• [PROBLEMS TO WORK ON]
**A)** In the P-35 passage, what engine did the Seversky design use, and about how much power did it deliver?
**B)** Using the P-35 passage, explain why Alexander deSeversky and Alexander Kartvelli teamed up to build pursuit planes.
**C)** Please carry the P-35 passage forward from its last sentence.

• [SELECTED TEXT]

In the early '30s a pair of Russian immigrants, Alexander deSeversky and Alexander Kartvelli teamed up in the aviation business of building Pursuit planes in hopes of landing a lucrative US Army Air Corp contract. Their early designs evolved into the P-35 and later the famous P-47, whose basic outline is evident in the P-35. While aircraft designers struggled with weight and power constraints, the Seversky design emerged as the first all-metal high performance pursuit plane with the newly developed Pratt & Whitney R-1830 delivering almost 1,000 hp. The innovations incorporated in the P-35 included all metal semi-monocoque construction, fuel in a "wet" wing, good streamlining (except for the heinous main gear fairings!), and a superb wing airfoil and layout. On its debut, the P-35 was one of the fastest aircraft in the world (281 mph) and the modified version called the S2 Racer set may speed records (300 mph) and was faster than any USAAC planes in service. Although it had range and speed advantages over its rivals, it lacked in handling qualities until the flat wing was given some dihedral on the outer wing panels.

Entries from a dataset
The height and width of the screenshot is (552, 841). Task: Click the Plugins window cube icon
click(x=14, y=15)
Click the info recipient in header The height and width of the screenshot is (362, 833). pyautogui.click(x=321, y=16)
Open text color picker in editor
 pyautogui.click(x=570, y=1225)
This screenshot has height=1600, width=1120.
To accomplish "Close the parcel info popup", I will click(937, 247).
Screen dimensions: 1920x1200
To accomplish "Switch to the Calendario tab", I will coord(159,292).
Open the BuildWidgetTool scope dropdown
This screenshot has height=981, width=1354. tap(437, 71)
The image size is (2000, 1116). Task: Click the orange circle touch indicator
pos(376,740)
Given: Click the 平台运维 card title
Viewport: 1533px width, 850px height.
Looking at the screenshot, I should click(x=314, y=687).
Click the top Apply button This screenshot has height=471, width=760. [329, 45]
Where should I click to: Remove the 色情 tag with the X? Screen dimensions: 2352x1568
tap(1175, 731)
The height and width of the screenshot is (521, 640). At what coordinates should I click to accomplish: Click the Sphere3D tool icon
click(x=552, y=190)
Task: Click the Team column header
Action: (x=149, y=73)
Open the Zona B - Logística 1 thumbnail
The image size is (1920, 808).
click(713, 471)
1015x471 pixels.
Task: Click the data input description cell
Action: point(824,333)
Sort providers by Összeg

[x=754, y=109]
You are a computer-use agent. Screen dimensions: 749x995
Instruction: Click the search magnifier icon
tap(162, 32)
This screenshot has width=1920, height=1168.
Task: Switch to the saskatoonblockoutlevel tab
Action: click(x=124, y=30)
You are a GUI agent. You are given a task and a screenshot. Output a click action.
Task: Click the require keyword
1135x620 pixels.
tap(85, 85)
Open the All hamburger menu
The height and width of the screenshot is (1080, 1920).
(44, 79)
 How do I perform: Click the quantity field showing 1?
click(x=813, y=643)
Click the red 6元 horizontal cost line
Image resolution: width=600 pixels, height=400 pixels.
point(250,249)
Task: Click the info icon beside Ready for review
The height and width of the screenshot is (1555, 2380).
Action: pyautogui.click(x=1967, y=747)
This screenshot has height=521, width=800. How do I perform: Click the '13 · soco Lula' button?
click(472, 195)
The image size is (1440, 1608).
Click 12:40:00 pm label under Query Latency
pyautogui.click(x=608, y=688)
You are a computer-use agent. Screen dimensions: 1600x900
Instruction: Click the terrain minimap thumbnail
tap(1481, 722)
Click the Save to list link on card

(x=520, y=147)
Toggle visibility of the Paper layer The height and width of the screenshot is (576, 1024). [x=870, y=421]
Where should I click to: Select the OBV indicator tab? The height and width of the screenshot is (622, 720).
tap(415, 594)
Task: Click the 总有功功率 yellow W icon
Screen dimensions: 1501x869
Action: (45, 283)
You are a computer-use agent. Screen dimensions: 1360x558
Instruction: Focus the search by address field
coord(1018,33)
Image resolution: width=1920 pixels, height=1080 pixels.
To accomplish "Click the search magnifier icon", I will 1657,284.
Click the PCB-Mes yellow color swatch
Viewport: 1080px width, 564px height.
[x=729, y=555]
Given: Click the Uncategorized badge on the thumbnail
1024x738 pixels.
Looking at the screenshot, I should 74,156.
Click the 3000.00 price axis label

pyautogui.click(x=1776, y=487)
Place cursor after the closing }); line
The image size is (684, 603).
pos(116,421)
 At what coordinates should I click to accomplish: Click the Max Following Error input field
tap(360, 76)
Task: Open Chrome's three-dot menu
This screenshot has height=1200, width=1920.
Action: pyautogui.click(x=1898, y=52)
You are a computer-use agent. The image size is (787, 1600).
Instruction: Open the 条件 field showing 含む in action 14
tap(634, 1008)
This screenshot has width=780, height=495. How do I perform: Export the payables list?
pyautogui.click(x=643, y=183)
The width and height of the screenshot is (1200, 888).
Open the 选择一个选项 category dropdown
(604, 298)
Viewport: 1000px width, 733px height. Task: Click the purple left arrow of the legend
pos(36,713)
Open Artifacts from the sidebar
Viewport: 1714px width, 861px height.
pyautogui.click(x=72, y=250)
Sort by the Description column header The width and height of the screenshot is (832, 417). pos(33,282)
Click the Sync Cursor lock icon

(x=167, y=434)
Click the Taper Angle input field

• [TASK ANSWERS]
**A)** The Pratt & Whitney R-1830, delivering almost 1,000 hp.

**B)** They joined forces in the aviation business in the early '30s in hopes of landing a lucrative US Army Air Corp contract.

**C)**
Production P-35s (the first aircraft delivered to the USAAC in natural metal finish) were in service beginning in 1937 at Wright Field, Ohio. Operational units included the 27th, 17th, and 94th Pursuit Squadrons which primarily operated from Selfridge Field, Michigan. Units of P-35s eventually deployed to the Pacific Theater and were involved in early air battles with the advancing Japanese Air Forces. Before emerging hostilities caused all US aircraft export contracts to be nullified, some P-35's found their way into service in Sweden as EP-106s. Oddly enough, and well concealed for obvious reasons, some 20 P-35s were sold to Japan and designated A8V-1, however they were taken from combat duty prior to Pearl Harbor.

While the P-35 GUARDSMAN never quite made it into the main spotlight of the times or found a spot as a famous aircraft, it was in fact an important evolutionary step in the development of US air power. The technology of the P-35 continued to evolve into the P-41, P-43 LANCER, and ultimately the P-47 THUNDERBOLT. As a testament to the design expertise of Seversky, his S-3 airfoil/wing design remained basically unchanged from 1930 through the last service roles of the P-47Ns in the 1950s. His designs were capable of flying efficiently, at high sub-mach speeds, and rugged enough to take the highest levels of punishment and continue to fly. The P-35 was the first of this new breed of modern fighter plane and led the way for future advancements in fighter-bomber development.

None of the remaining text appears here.